Krępa jakaś dziewczyna wychyliła się z ganku.
— Panienki i panicze jadą! — zawołała — uciekając do sieni, zkąd wyniosła za chwilę ogromny samowar.
— Przybywamy w porę — rzekła Genia — dziś mój dzień, dalej do samowara!
To powiedziawszy, ledwie wóz stanął, wyskoczyła i do zatrudnienia swojego pobiegła. Chłopcy zsadzili Nacię, a Marta pytała:
— No cóż? dobrze było jechać? pewno panna Natalia z takiemi karetami wchodzi po raz pierwszy w bliższą poufałość.
Na werendzie ukazała się pani domu, a za nią gospodarz.
Gdy panny zaznajomiły rodziców ze swoim gościem, Genia, szepnąwszy coś do matki, zniknęła. Ledwie upłynął kwadrans, podano Naci porcyę pachnącego befsztyku, a obie siostry usługiwały jej na wyścigi. Gdy pożywiona doskonale, Nacia z dziewczętami do bażantarni się wybierała, pani Skrodzka zwróciła jej uwagę.
— Może do Zaborów posłać umyślnego? tam pewno się martwią i szukają panny Natalii.
— Eh! — odparła, machnąwszy ręką z lekceważeniem. — Mama przecież w Warszawie.
— Ale chyba ktoś w domu został? — ciocia, kuzynka starsza....
— Tylko panna Julia.
— A więc panna Julia....
— Nie jest naszą krewną. To nauczycielka.
— Ach! żal mi jej bardzo! zawołała pani Skrodzka, a Nacia uczuła na twarzy rumieniec wstydu.
Domyśliła się, że ganią jej postępowanie, to też choć o pannę Julię nie szło jej ani trochę, rzekła do pana Skrodzkiego:
— Pragnęłabym wrócić do domu jak najprędzej. Może pan będzie łaskaw....
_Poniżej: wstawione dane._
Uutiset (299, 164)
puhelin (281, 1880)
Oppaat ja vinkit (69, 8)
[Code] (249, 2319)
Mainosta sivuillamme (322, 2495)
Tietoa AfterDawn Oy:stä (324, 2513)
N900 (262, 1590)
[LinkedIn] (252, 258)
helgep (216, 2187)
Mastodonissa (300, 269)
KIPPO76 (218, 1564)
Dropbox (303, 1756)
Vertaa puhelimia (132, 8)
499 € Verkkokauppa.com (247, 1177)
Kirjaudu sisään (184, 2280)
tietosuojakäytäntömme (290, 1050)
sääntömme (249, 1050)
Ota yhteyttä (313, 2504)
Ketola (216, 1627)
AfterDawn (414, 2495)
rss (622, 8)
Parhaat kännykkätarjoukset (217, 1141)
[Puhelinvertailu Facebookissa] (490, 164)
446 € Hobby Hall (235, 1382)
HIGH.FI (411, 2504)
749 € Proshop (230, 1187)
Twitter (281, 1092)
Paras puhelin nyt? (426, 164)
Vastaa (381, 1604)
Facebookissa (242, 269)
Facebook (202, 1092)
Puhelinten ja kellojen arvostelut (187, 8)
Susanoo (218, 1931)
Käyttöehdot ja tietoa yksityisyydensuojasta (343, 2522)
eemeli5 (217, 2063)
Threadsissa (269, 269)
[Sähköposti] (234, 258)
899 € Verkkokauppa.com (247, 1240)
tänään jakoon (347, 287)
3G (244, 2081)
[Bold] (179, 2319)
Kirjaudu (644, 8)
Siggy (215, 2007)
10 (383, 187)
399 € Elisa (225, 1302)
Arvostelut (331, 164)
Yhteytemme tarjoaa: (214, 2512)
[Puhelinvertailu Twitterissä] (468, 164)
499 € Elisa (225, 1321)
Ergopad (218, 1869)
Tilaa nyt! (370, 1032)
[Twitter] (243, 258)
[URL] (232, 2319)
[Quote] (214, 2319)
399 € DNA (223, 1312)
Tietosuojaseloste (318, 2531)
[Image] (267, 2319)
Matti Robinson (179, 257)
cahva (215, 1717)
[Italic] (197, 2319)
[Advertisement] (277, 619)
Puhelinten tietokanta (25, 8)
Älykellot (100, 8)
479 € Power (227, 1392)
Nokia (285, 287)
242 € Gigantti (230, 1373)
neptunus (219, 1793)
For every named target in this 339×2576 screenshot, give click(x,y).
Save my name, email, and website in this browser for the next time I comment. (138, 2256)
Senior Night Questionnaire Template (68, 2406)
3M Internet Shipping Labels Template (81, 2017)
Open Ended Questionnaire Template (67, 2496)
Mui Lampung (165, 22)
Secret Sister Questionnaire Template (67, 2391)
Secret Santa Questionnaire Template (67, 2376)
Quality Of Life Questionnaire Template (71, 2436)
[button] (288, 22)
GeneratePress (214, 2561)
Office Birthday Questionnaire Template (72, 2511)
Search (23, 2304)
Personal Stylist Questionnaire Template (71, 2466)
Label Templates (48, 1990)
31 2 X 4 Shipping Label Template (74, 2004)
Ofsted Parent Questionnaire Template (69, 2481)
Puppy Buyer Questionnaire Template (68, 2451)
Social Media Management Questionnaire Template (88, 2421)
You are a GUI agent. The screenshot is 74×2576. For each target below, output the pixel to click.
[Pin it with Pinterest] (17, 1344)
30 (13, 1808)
— Niech pani się uspokoi, przerwał Wolski. Pojadę konno.
— A czy znasz drogę? zapytał Gustaw.
— Dopłynąłem raz łódką pod sam ogród, a przeszłej niedzieli zwiedziłem psiarnię.
— Ten wszędzie trafi, mruknął Gustaw. Nie wiem kiedy miałeś czas takie wyprawy urządzać.
Wolski się nie tłomaczył, bo już go w pokoju nie było, a za parę minut pędził jak szalony wązką ścieżką przez pola.